The cyclic voltammetric response of polycrystalline Pt (pc-Pt) in N₂ and O₂-saturated 0.1 M KOH was discussed in the previous paper;²⁰ briefly, when compared to the voltammetry in acid solution there is an additional, small wave having an onset near −0.5 V vs. MMO which may be attributed to the reversible formation of OH_ads.²¹ This peak is enhanced in O₂-saturated KOH.

In situ FTIR experiments

The changes in current observed during the FTIR experiments in N₂ and O₂ are shown in Fig. 1. In both N₂ and O₂ saturated solutions there is cathodic current passed until −0.6 V, with large increases in anodic current at −0.5 V to −0.3 V; up to −0.6 V, the cathodic component of the nett current, due to oxygen reduction, is significantly greater in O₂ saturated solution, as may be expected.³⁶ The large increase in anodic current at potentials >−0.5 V may indicate the involvement of OH_ads in the electrochemical process.^26,37,38

Fig. 1 The variation in the current observed during the in situFTIR experiments on the oxidation of 0.1 M NaOOCH in (i) N₂ and (ii) O₂-saturated 0.1 M KOH.

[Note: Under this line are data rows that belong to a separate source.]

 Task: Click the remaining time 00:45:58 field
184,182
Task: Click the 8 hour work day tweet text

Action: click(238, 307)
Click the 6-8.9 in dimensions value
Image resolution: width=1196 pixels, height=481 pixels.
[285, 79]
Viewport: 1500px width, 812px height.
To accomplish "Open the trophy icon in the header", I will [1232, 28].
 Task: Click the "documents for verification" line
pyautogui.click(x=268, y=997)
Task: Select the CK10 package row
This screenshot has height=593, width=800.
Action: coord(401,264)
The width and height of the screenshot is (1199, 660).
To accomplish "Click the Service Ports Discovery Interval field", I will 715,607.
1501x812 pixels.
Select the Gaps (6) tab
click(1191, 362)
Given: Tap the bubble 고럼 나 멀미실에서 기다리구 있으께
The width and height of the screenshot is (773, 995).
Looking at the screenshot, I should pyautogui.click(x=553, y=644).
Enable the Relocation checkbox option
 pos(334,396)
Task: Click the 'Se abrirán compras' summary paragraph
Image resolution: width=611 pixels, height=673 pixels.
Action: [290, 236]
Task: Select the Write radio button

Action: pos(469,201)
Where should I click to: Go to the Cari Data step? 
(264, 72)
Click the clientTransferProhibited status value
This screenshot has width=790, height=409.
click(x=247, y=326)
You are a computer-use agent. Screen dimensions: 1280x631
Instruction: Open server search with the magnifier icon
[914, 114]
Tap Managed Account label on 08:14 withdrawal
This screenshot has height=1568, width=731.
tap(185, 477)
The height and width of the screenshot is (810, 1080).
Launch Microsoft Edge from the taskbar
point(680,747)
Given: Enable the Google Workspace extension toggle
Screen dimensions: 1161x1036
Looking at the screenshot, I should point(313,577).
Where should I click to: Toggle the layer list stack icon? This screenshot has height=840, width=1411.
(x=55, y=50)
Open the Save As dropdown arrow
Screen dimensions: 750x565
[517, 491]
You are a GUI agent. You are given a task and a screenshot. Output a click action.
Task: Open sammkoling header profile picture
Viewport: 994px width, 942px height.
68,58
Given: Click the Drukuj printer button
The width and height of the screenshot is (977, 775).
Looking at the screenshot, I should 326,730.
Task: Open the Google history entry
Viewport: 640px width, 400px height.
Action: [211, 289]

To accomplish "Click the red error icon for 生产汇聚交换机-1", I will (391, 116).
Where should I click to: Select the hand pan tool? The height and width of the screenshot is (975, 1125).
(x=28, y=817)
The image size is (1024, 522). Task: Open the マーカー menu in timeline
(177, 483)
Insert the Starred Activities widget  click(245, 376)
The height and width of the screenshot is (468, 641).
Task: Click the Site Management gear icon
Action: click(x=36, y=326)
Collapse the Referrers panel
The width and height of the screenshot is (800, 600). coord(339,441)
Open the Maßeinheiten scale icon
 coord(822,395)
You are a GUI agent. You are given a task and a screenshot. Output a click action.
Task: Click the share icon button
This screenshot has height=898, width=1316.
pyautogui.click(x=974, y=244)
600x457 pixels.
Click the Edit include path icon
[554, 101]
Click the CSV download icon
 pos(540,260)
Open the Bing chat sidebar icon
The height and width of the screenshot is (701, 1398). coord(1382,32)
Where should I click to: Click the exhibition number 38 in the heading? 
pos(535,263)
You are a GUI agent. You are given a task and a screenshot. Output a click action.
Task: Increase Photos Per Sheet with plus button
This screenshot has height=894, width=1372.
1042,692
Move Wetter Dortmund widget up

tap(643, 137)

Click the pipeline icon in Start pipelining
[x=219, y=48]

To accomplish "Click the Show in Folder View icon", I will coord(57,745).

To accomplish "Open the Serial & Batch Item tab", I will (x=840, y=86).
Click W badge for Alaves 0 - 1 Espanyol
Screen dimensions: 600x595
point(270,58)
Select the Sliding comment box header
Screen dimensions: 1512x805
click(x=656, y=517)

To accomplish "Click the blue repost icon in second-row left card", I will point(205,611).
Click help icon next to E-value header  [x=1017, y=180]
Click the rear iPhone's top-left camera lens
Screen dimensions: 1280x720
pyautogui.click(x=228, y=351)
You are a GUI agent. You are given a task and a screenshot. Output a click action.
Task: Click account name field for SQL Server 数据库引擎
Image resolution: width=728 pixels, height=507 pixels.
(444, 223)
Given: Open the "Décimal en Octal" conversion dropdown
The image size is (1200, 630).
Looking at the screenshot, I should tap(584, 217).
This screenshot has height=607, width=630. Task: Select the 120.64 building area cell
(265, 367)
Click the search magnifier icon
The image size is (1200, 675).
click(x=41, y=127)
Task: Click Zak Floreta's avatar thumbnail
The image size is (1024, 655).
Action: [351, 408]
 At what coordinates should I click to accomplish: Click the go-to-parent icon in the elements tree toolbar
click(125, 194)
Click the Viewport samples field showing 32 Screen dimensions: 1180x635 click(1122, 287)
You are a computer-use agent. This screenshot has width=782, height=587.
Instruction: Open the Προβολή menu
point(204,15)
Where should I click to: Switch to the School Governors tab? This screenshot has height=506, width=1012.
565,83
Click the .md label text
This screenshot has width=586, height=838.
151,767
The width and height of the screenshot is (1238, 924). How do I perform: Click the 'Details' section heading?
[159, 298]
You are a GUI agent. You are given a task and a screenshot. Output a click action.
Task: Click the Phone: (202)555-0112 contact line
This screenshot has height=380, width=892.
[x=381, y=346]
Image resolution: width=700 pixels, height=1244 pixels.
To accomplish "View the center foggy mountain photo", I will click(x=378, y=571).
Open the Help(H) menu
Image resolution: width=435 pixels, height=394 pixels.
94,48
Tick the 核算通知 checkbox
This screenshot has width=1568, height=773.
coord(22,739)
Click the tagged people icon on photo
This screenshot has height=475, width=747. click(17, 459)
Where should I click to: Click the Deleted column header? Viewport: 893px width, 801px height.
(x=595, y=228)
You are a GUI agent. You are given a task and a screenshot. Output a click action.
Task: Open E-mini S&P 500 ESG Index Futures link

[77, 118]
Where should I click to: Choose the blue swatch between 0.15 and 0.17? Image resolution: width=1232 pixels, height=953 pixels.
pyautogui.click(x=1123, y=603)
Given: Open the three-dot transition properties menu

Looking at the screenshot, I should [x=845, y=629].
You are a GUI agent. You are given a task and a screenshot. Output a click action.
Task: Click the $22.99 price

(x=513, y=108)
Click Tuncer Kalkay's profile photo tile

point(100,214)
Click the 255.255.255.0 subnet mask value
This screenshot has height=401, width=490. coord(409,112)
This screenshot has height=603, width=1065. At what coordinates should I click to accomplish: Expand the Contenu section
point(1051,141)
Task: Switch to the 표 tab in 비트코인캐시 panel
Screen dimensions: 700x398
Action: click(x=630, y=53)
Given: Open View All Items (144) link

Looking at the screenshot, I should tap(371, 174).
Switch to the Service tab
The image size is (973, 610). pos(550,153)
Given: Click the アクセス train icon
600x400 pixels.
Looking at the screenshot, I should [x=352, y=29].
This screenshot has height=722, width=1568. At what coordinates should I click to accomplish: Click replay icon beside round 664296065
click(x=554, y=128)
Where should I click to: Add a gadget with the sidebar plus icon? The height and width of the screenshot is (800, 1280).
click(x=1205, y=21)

Fig. 2 shows the spectra collected at −0.8 V to −0.6 V, i.e. potentials where a nett cathodic current flows, in N₂ saturated 0.1 M KOH + 0.1 M NaOOCH. As may be seen from the figure, both linearly adsorbed CO (CO_L, 2005 cm⁻¹) and bridge-bonded CO (CO_B, 1805 cm⁻¹)^20,39–41 are formed from the chemisorption of formate; the fact that neither of these features are bipolar indicates that there is no, or very little, adsorbed CO present in the reference spectrum collected at −0.85 V, and hence the CO_L and CO_B species result from chemisorption of formate at potentials >−0.85 V. This observation is in agreement with the fact that, during methanol oxidation under the same conditions,²⁰ high concentrations of formate resulted in re-absorption to form CO_L. Solution carbonate is formed at −0.6 V, band near^20,41,42 1400 cm⁻¹, presumably due to the participation of OH_ads; however, there is no clear decline in the intensity of the CO_L or CO_B features at −0.6 V. Features near 1657 cm⁻¹ and associated with the appearance of HCO₃⁻ or CO₃²⁻ are often attributed to uncompensated water in the thin layer or to the instability of the latter.^21,40–43 It is surprising that carbonate is formed at a potential lower than the onset of OH_ads formation: however, in acid solution, formic acid oxidation is believed to proceed by a ‘dual path’ mechanism.²⁵ Direct oxidation takes place via one or more weakly adsorbed intermediates and proceeds to CO₂ without the formation of adsorbed CO and indirect oxidation proceeds via adsorbed CO. Formic acid oxidation by the direct pathway does not require an external oxygen source such as OH_ads and hence formic acid oxidation can take place at more negative potentials than required for H₂O dissociation on Pt.²⁵

Fig. 2 In-situ FTIR spectra (100 co-added and averaged scans, 8 cm⁻¹ resolution) of a polycrystalline Pt electrode (0.64 cm²) immersed in N₂-saturated 0.1 M NaOOCH + 0.1 M KOH collected at (i) −0.8 V, (ii) −0.7 V and (iii) −0.6 V. The reference spectrum was taken at −0.85 V vs. MMO and a second, absorbance spectrum collected at the same potential to ensure that the system was stable with respect to, for example, electrode movement.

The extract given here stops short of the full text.